PROVIDENCE, R.I. [Brown University] — Hundreds of local high schoolers were immersed in the world of science as they participated in this year's STEM Day at Brown.
The annual event serves as a gateway for high school students to explore the core principles of science while also offering a snapshot of academic and student life on a college campus. This year’s event took place on a cold late-March morning and included more than 200 students from five high schools across Rhode Island.
Just after 9 a.m., the high schoolers jumped off a fleet of yellow school buses ready for hands-on workshops and thoughtful discussions about what it’s like being a scientist in STEM. Broken up into groups, students spent the bulk of the day interacting with Brown faculty and students, and taking part in 12 science sessions that unfolded simultaneously across various classrooms and laboratories on College Hill.
Each session was structured as mini-lessons — a brief lecture at the start and then a hands-on portion where students got to apply their new insights, seeing what they learned in action and making connections to how the concepts play out in the real world.
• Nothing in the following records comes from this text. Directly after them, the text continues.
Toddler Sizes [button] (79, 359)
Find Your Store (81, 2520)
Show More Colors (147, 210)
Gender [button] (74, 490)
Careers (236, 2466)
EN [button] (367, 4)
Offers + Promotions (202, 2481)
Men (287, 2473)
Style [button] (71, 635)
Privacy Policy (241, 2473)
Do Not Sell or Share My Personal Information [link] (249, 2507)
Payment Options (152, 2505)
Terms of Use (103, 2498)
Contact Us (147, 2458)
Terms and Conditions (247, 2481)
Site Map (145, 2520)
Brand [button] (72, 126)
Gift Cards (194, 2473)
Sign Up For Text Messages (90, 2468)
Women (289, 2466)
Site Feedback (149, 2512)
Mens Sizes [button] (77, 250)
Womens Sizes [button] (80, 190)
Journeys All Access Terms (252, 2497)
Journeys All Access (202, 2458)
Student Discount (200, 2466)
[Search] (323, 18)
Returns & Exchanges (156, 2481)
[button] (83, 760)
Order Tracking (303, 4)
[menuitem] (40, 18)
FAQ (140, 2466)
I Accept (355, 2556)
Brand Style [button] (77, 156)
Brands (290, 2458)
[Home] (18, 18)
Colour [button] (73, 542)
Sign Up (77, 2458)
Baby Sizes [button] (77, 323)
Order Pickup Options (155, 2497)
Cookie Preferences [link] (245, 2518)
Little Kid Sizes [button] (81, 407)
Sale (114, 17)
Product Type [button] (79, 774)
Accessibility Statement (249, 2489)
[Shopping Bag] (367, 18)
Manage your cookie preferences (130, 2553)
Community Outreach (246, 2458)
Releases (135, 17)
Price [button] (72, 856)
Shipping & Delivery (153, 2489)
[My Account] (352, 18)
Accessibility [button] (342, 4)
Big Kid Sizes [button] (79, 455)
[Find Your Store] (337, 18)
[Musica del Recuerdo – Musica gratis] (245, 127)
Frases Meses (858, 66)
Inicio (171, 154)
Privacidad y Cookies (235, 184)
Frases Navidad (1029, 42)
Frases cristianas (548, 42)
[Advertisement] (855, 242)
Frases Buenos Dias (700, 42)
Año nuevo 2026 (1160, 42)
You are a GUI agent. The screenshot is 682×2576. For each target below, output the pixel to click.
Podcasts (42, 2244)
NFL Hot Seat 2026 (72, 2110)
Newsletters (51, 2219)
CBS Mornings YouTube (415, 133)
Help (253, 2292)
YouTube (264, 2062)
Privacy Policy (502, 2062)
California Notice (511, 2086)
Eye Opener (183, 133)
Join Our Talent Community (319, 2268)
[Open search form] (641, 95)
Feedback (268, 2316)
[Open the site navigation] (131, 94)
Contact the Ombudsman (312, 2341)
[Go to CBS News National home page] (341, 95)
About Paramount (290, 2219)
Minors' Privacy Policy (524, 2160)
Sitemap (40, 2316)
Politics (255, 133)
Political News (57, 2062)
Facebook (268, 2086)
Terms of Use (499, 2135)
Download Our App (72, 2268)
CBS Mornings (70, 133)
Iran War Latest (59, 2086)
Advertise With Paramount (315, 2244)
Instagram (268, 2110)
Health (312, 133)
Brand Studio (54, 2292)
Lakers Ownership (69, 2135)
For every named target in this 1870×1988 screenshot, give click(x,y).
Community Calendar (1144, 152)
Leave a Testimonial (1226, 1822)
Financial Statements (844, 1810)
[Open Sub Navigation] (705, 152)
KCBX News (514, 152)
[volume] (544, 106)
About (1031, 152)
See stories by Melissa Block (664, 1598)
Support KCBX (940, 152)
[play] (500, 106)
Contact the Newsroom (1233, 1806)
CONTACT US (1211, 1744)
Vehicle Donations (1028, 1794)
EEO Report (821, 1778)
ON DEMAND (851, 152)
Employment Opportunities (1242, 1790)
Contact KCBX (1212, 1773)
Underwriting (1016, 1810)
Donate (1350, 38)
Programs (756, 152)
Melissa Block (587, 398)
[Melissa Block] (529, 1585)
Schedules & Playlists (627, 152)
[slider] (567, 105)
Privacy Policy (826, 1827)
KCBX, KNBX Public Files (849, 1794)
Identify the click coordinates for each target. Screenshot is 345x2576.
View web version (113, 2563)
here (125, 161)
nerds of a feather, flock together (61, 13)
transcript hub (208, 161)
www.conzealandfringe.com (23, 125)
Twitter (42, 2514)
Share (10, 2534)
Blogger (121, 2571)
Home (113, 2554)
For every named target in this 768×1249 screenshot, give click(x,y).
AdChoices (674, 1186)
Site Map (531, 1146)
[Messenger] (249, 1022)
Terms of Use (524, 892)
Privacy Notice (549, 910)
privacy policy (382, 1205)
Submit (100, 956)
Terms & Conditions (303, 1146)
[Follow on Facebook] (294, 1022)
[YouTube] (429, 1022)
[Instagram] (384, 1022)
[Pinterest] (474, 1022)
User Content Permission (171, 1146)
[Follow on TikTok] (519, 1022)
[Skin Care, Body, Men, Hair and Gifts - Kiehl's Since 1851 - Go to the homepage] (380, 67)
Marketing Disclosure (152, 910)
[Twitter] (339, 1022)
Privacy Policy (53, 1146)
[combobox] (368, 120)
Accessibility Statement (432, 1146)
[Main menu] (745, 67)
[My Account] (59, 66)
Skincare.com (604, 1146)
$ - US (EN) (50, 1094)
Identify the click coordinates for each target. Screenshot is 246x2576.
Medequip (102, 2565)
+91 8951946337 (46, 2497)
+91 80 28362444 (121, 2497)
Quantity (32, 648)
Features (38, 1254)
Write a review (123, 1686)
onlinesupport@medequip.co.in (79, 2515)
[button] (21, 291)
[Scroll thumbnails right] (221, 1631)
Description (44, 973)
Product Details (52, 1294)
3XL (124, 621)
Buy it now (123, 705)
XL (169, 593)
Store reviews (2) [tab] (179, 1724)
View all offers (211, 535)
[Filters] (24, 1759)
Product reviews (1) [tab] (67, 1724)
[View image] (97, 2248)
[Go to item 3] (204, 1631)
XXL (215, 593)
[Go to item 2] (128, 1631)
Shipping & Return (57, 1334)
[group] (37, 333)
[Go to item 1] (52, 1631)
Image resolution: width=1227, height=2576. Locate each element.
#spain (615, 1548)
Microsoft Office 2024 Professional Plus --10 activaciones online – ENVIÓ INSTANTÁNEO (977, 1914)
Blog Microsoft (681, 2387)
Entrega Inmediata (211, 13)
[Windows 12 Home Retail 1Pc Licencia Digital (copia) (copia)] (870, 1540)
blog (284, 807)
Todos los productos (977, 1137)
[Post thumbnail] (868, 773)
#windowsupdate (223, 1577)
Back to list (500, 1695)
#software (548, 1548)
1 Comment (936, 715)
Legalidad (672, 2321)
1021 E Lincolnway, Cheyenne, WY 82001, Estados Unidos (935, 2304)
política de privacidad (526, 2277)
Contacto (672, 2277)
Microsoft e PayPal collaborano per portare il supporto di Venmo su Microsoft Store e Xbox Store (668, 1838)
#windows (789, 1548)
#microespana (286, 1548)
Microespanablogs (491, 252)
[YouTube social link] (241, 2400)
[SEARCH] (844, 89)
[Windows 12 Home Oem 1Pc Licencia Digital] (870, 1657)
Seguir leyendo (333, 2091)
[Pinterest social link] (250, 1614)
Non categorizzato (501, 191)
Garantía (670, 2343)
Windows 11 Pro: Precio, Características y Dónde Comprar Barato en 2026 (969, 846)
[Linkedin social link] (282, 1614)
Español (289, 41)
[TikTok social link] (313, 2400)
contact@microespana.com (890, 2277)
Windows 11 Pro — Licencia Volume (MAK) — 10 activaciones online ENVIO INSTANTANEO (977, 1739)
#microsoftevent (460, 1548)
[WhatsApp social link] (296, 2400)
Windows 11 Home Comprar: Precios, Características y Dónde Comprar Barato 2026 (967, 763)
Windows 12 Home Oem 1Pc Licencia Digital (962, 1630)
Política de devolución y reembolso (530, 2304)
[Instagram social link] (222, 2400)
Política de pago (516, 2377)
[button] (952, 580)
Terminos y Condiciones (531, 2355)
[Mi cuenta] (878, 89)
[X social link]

“It helped me see that [science] relates to everything,” said 10th grader Cindy Pagan after taking part in a session about gel-like biopolymers. Along with classmates from Central High School in Providence, Pagan learned about the chemical reaction it takes to create these kinds of gels. In this case, the students saw that squishy gel forms when alginic acid is mixed into a calcium ion solution.
“I’d seen something like it in cooking shows, so it got me thinking how science is related to cooking and then beyond that,” Pagan said.
For other students, seeing the chemical reaction was a first. Jaws fell to the floor when the bright green gel formed. Circled around a long table topped with beakers of the mixture, one student declared, “I’m not touching that!” All it took was one student reaching his hand into the beaker and picking up the gel and squishing it with his fingers for everyone to change their minds.
Other sessions included lessons on 3D printers, the molecular composition of crystals, the human brain, optical engineering and removing pollutants from food and water. The sessions were organized by Brown faculty, staff and students who volunteered for the event led by the Department of Chemistry.
In the demonstration on brain science, students from Pilgrim High School in Warwick got a lesson on how neurons in the brain communicate as well as an up-close view at what the brain actually looks like. When asked if anyone wanted to hold a plasticized human brain, 10th grader Dylan Borges was the first to step up.